"Et puis elle est entrée dans la pièce. Elle y est restée à peu près un quart d'heure, et lorsqu'elle en est ressortie j'étais amoureux d'elle. Ce fut aussi abrupt, aussi définitif, aussi inattendu. J'avais lu des romans où se passaient des choses comme ça, mais j'avais toujours estimé que les auteurs exagéraient l'impact du premier regard - cet instant si abondamment décrit où l'homme contemple pour la première fois les yeux de sa bien-aimée. Pour un pessimiste-né dans mon genre, l'expérience fut un choc absolu. (...)
Rien ne peut expliquer un tel évènement, il n'existe aucune raison objective de tomber amoureux d'une personne plutôt que d'une autre. Grace était belle, mais même pendant ces tumultueuses premières secondes de notre première rencontre, quand, après lui avoir serré la main, je l'ai regardée s'installer dans un fauteuil près du bureau de Betty, je voyais bien qu'elle n'était pas extraordinairement belle, ce n'était pas l'une de ces déesses de cinéma qui vous subjuguent par l'éclat de leur perfection. Certes, elle était plaisante, frappante, agréable à regarder (quelque définition qu'on veuille donner à ces termes) mais, si violente que fût mon attirance, je savais que c'était plus qu'une simple attirance physique, que le rêve que je commençais à rêver était davantage qu'un sursaut momentané de désir animal. (...)
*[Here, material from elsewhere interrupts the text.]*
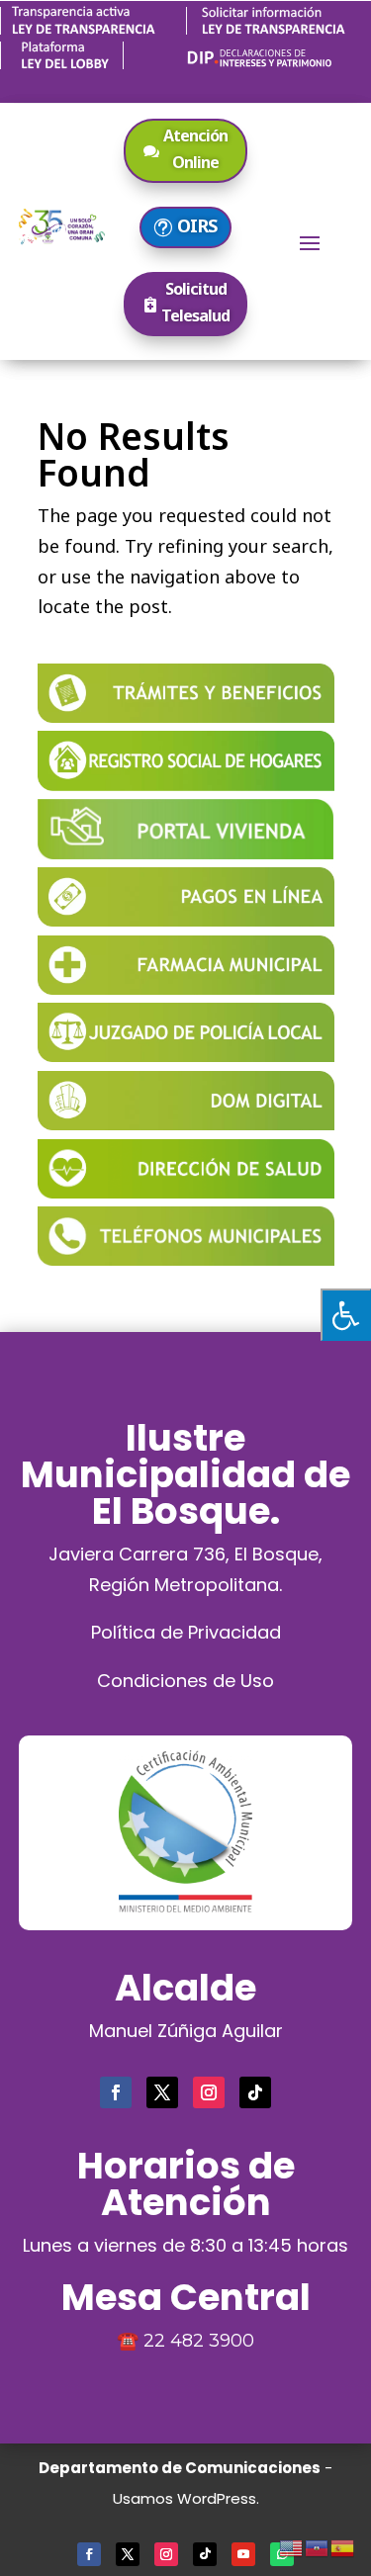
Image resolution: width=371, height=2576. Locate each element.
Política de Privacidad (186, 1632)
Mais je veux aller plus loin que le corps de Grace, plus loin que les réalités accessoires de sa personne physique. Les corps comptent bien sûr - ils comptent plus que nous ne voulons bien l'admettre - mais on ne tombe pas amoureux de corps, on tombe amoureux de ce que nous sommes, et si une grande partie de ce que nous sommes consiste en chair et en os, il y a aussi autre chose. Nous le savons tous, mais dès l'instant où nous passons au-delà d'un catalogue de qualités et d'apparences superficielles, les mots commencent à nous manquer, à s'émietter en confusions mystiques et en métaphores brumeuses dépourvues de substance. (...) cette essence vitale que nous nommons parfois l'âme est toujours communiquée à l'autre au moyen des yeux. Assurément, les poètes avaient raison d'insister là-dessus. Le mystère du désir commence lorsqu'on plonge les yeux dans les yeux de la personne aimée, car c'est là seulement que l'on peut entre apercevoir qui elle est.
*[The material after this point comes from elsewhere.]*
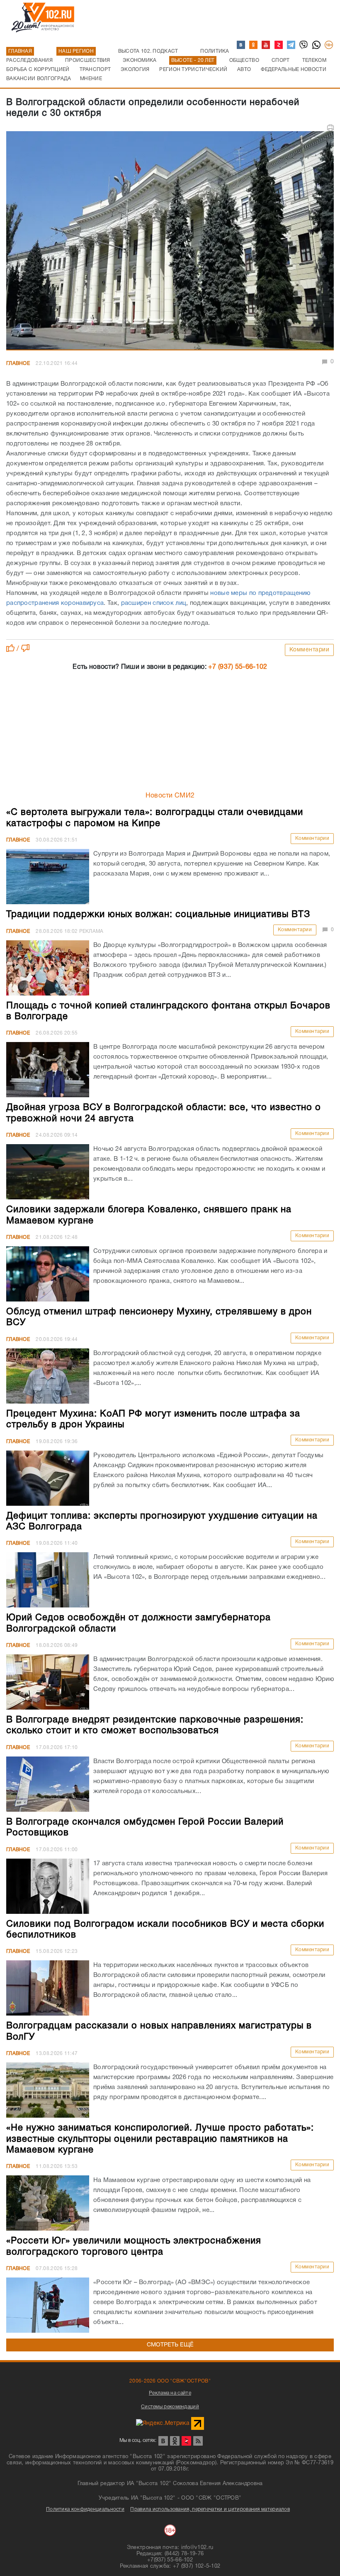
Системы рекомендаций (170, 2407)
Grace avait les yeux bleus. Un bleu intense, étoilé de traces de gris, avec peut-être un peu de brun, quelques soupçons de noisette en contraste. C'étaient des yeux complexes, des yeux qui changeaient de couleur en fonction de l'intensité et du timbre de la lumière qui les baignaient à un moment donné, et la première fois que je l'ai vue, ce jour-là, dans le bureau de Betty, je me suis dit que je n'avais jamais rencontré une femme qui donnait une telle impression de maîtrise de soi et de tranquillité dans son comportement, comme si Grace, qui n'avait pas encore vingt-septs ans à l'époque, étati déjà parvenue à un degré d'existence supérieur à celui du reste d'entre nous. (...)
Grace était jeune, mais elle avait une âme mûre et bien trempée et alors que, assis en sa compagnie ce premier jour dans les bureaux de Homst & McDermott, je la regardais dans les yeux et j'étudiais les contours de son corps, c'est çà dont je suis tombé amoureux : cette impression de calme qui l'entourait, le silence radieux qui brûlait en elle."